© Charles Aubry, Coings (vers 1864)
« PRINCE, Pour faciliter l’étude de la nature, je l’ai prise sur le fait et j’apporte aux ouvriers des modèles qui doivent faire grandir l’art industriel un peu compromis par le portefeuille insuffisant des écoles de dessin ».
Ouvrant la dédicace d'un album offert au Prince impérial, ces lignes résument les ambitions, les stratégies et le contexte d'une entreprise emblématique de l'aventure de la photographie sous le Second Empire: celle de Charles Aubry, dessinateur de modèles pour étoffes qui, à l'âge de 53 ans en 1864, quittait sa profession pour fonder un atelier de moulage et de photographie de végétaux. Encouragé par le succès d'Adolphe Braun dix ans plus tôt, Aubry espérait faire fortune en fournissant aux écoles de dessin et aux dessinateurs industriels une alternative aux modèles gravés et lithographiés. A la faveur d'un climat de concurrence avec l'Angleterre, sa production s'inscrivait alors au cœur de vifs débats sur la situation des arts appliqués en France, dont la qualité jugée déclinante était imputée à un système d'enseignement du dessin qu'il convenait de réformer. Mais la commande officielle escomptée ne vint pas, et la faillite fut déclarée l'année suivante.
Malgré la ténacité d'Aubry, le manque de soutien de l'État, l'attachement des professeurs et praticiens aux méthodes traditionnelles et, plus généralement, la méfiance du monde artistique à l'égard du medium, ne viendront que confirmer cet insuccès. Une réticence à s'insérer dans le milieu de la photographie - manifeste chez celui qui toute sa vie se présentera comme un dessinateur -, comme la complexité de ses modèles qui s'adaptaient mal à la décoration stylisée de produits bon marché, ne sont pas étrangers à ce qui reste un échec somme toute relatif : Aubry réussira à exploiter son fonds jusque dans les années 1870, comptant parmi ses clients des écoles de dessin françaises et étrangères, des usines textiles de Mulhouse, la firme américaine Tiffany et la prestigieuse manufacture des Gobelins. Ce sont les plus belles des 52 épreuves acquises par cette dernière – dépôt du Mobilier national - qui sont ici présentées au visiteur, cueilli par le Diadème de l'ami Carrier-Belleuse.

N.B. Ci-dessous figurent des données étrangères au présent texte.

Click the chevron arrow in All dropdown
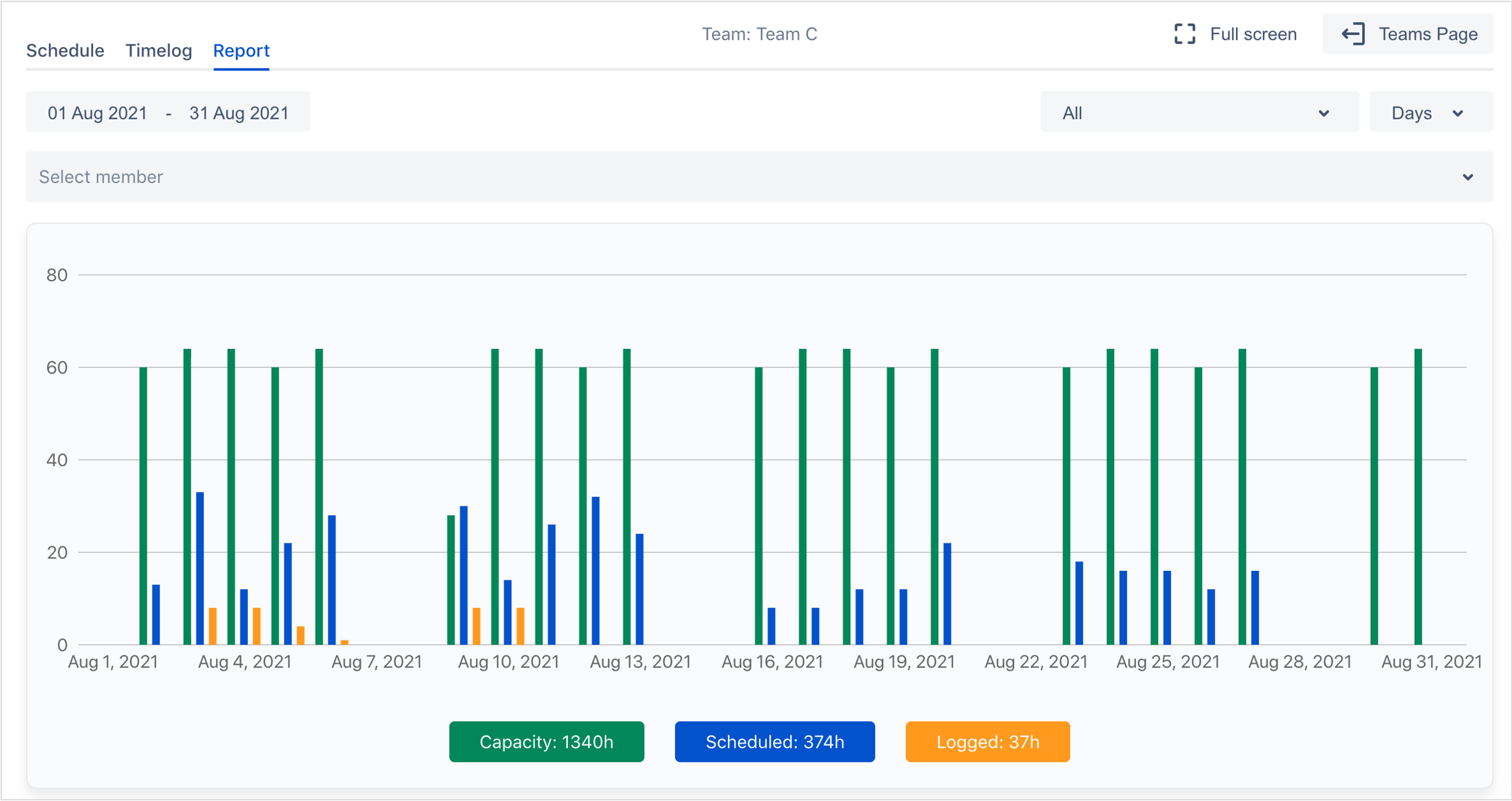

Convoquant le “crayon de la nature” qu'est la photographie pour ériger cette dernière en modèle d'elle-même, Aubry constitue ainsi vers 1864 un ensemble qui atteindra rapidement quelque 200 clichés. S'y mêlent compositions associant végétaux et objets traditionnels de la nature morte et, surtout, arrangements de feuilles, fleurs ou fruits, dont la fraîcheur spontanée fait oublier qu'ils sont en réalité très pensés : le temps de préparation des grandes plaques au collodion, comme celui de leur exposition (environ 45 minutes), empêchaient qu'il en soit autrement. Selon une méthode personnelle pour augmenter leur photogénie, les végétaux étaient d'ailleurs souvent trempés dans le plâtre, à la fois pour renforcer leur plasticité et contourner la moindre sensibilité du négatif à la couleur verte. Puisant harmonie et rythme dans de savants contrastes de formes et de textures, les épreuves restituent la richesse de détails obtenue par la maîtrise du négatif verre alliée à celle de la lumière, avec toute la profondeur de tons et la sensualité tactile que permet le papier albuminé. Le regard est certes avant tout celui d'un dessinateur soucieux de la tradition véhiculée par les modèles auxquels il espérait substituer ses images, de sorte que c'est dans l'exotisme et la rareté des espèces, plus que dans les compositions elles-mêmes, qu'il faut chercher l'expression d'une originalité commerciale. Mais Aubry était, à tort, confiant dans la précision mécanique du medium synonyme d'une libération possible vis-à-vis de conventions d'interprétation et d'idéalisation de plus en plus décriées -, comme dans le charme de l'imperfection naturelle de la réalité qui s'invitait dans la description, grandeur nature, des stades de floraison d'une espèce, à la limite de sa fanaison. Il reste que c'est la même puissance du cadrage isolant ou parcellisant, cette hardiesse des plans rapprochés où l'économie de moyens alterne avec la saturation d'un all over végétal, que l'on retrouve 40 ans plus tard dans les modèles du professeur Blossfeldt, avant que ce lointain confrère ne soit érigé en précurseur des avant-gardes photographiques des années 1920.